There’s a connection between the latest disaster in Genoa and the EU funds many Regional Administrations (mainly in Southern Italy) have plenty of and fail to spend.
This is a repost of L’alluvione di Genova e i fondi europei non spesi: due selfie di un Paese ingabbiato, originally published in Italian on the sole24ore blog by Giuseppe Chiellino (@chigiu) in October 2014 and submitted to the Europe in My Region 2016 blogging competition.
This is due to an aberration: the company having got the second rank in any tender procedure appeals before the Regional Administrative Court (RAC). Since the economic crisis has got worse, mainly for the construction & public works industry, any tender procedure now entails an appeal before the RAC and then the Council of State. The awful logic is: “if I hit the mark with one out of ten appeals, I’ll be OK for a while.” This means that some years go by before a building site starts working. If this has resulted in a paradox where the resources being allocated to remedy hydrogeology disruption in Genoa have not been spent yet (while a new flood has come and one more person has lost his life), as to the EU funds, it causes a much less dramatic impact in the short run, but a much more widespread one as regards economy. Indeed, the EU resources have to be spent during the programming period lasting seven years and two additional ‘forbearance’ years. The effects of appeals bombing by the companies are perceived when the EU funds programming period ends (the 2007-2013 one has just ended, but there is time left to use its funds till the end of 2015 according to the N+2 rule). According to the latest available estimates, Italy has still to account for 5 to 6 billion worth of expenditures before the EU Institutions. If it isn’t able to prove that it has spent the monies (along with which comes an equal national co-funding amount), the ‘ugly and wicked’ EU will apply the ‘automatic decommitment’ rule: they will hold the monies back and probably reassign them to more virtuous countries.
Is there a way to bypass the RAC appeal barrier without jeopardising the lawful rights of a company feeling unfairly placed at a disadvantage? A hypothesis to contain damages with regard to managing EU funds is to set up a guarantee Fund worth some millions, so that the appeal can go on without bringing the works in question to a halt. Should the appealing company prevail at the end of the administrative lawsuit, they will get compensation from the Fund. Otherwise, they would pay a fine that would increase said Fund.
Italy is the worst EU funds user after Romania not only because of the RAC appeals curse, even if it is the second largest beneficiary after Poland with over 41 billions EUR (2014-2020).

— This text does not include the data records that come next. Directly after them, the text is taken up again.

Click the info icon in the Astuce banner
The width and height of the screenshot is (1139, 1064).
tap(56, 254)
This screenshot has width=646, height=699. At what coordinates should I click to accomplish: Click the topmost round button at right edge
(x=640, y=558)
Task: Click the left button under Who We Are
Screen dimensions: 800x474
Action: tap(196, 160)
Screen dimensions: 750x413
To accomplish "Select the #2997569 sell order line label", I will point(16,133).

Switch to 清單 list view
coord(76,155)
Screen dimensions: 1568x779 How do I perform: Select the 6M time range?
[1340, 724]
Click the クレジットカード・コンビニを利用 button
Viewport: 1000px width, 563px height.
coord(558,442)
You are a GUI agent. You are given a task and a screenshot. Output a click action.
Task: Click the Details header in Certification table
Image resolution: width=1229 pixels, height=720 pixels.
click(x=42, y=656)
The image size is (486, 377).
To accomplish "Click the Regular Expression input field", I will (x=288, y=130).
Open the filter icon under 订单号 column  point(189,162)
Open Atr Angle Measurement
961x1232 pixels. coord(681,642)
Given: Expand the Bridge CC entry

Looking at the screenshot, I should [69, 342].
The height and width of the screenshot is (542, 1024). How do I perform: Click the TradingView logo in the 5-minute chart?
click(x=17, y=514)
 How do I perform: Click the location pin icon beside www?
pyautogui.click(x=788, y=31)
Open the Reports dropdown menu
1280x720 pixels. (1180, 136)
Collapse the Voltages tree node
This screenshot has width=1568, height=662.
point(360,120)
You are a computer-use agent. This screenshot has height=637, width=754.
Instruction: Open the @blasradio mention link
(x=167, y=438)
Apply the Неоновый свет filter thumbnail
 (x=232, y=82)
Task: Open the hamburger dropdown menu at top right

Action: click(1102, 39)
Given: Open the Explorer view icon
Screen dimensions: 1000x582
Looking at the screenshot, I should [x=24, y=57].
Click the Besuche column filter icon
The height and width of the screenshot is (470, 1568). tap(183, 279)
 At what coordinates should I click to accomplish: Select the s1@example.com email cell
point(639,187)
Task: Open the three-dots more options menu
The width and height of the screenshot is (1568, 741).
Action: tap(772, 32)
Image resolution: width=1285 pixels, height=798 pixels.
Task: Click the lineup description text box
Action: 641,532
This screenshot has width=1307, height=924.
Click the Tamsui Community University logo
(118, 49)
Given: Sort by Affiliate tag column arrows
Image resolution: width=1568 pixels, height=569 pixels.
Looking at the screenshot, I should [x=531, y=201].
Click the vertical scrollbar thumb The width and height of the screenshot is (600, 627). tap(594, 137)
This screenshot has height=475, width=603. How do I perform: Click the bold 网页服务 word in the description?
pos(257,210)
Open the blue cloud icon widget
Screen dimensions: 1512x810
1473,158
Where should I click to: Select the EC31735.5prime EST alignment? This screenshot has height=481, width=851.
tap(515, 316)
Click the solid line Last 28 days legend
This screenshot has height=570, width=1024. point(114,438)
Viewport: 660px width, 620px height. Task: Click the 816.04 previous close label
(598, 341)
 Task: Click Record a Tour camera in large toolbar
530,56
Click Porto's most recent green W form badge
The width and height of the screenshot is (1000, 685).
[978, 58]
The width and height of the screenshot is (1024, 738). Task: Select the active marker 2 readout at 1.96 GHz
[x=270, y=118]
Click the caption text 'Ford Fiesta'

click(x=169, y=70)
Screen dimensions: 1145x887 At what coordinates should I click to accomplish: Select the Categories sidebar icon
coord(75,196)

First of all, we have administration inefficiency in Regional Administrations and Ministries that manage the ERDF, ESF and EARDF resources. This inefficiency accounts for at least one third (if not more) of the grounds for such foolishness. Therefore, the ‘ever uglier and wickeder’ EU has imposed Administrative Strengthening Plans (ASPs) upon the Regional Administrations and Ministries, on which the Administrations’ Presidents and Ministers will personally have to work.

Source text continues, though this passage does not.